WHAT IS EXPECTED:
Only the lines from the start of the entries through the line with "1242x2208 pixels." should be returned, each exactly as it stands, and no pictures.

=== Section Start ===

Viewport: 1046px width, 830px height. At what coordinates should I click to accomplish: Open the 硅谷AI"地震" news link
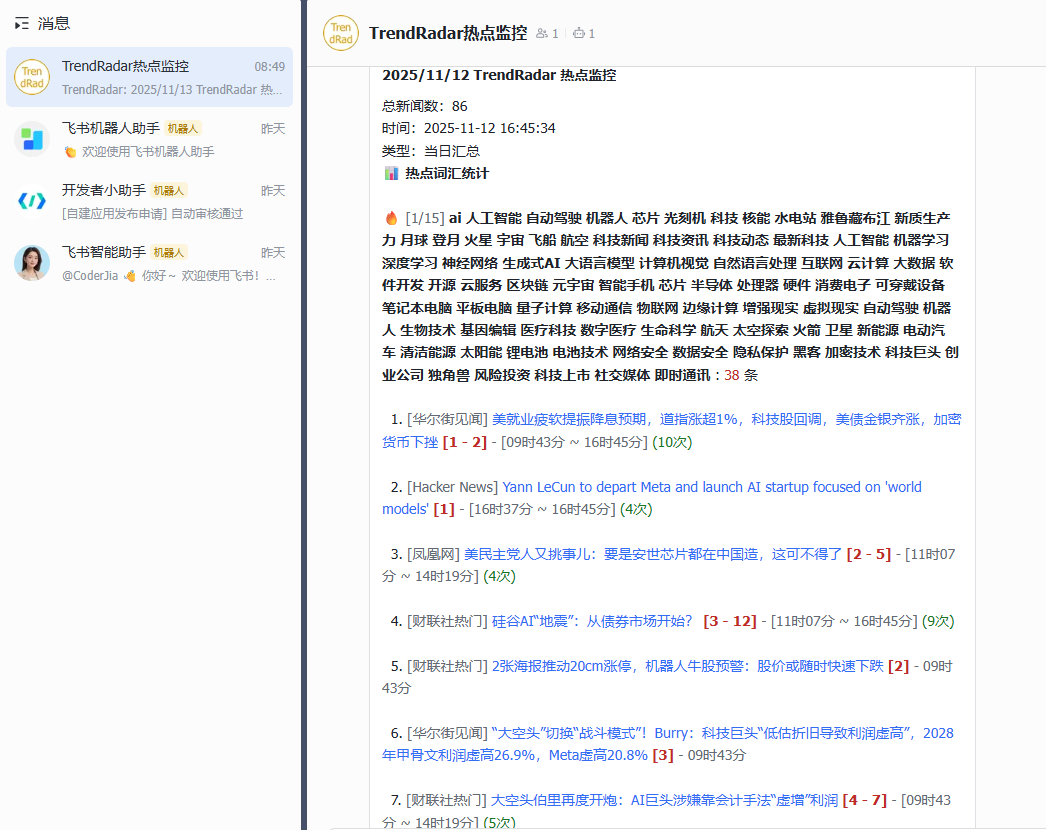(x=592, y=621)
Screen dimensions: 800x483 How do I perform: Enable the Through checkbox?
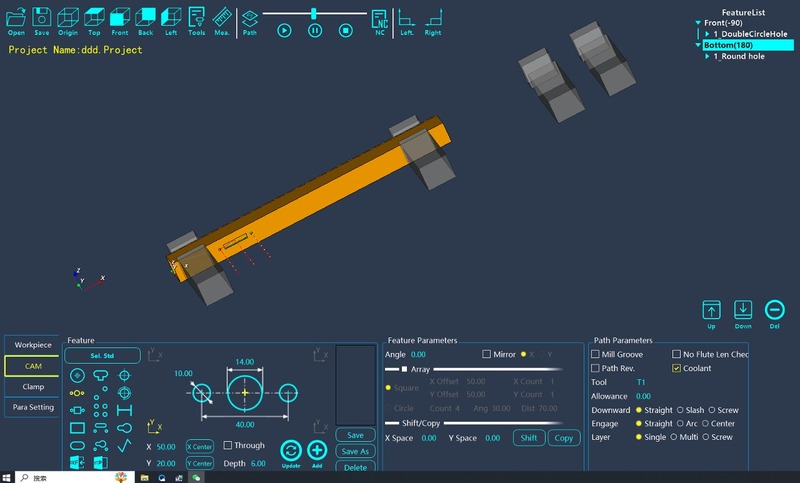pos(228,445)
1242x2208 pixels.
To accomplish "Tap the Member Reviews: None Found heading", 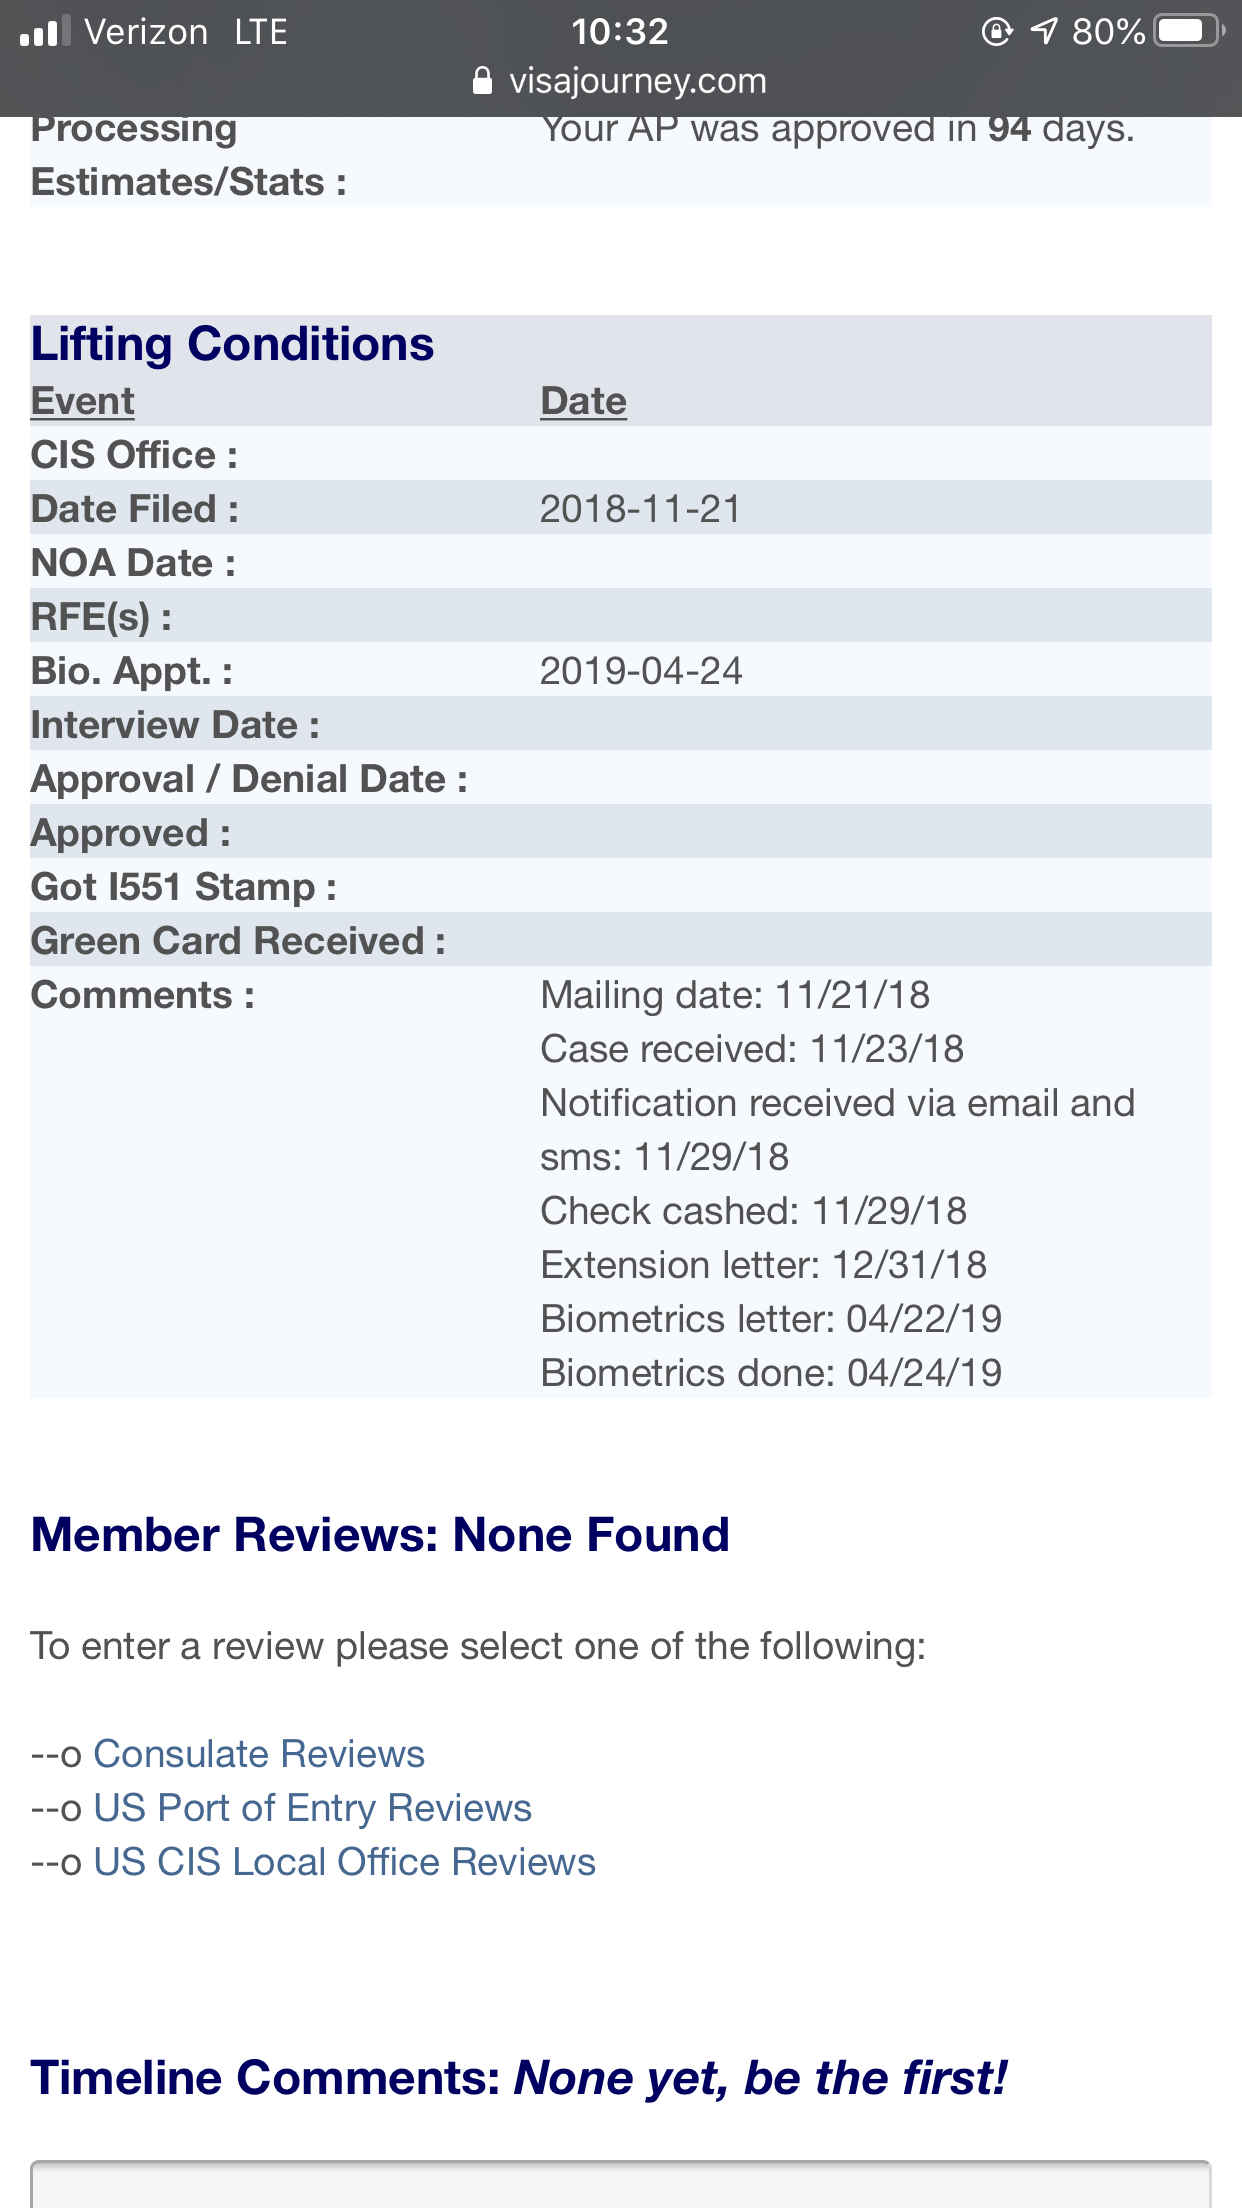I will [380, 1535].
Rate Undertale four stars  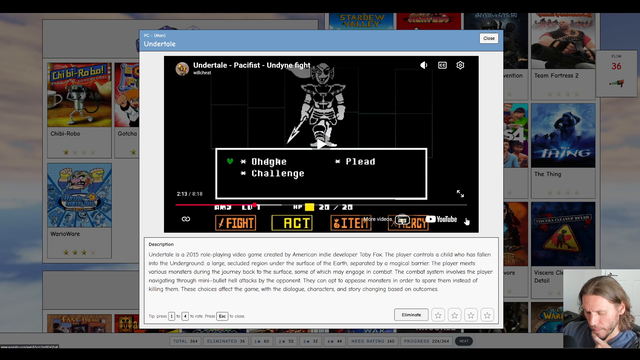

=== Section End ===

TASK RESPONSE:
Viewport: 1046px width, 830px height. At what coordinates should I click to accomplish: Open the 硅谷AI"地震" news link
(x=592, y=621)
Screen dimensions: 800x483 How do I perform: Enable the Through checkbox?
pos(228,445)
1242x2208 pixels.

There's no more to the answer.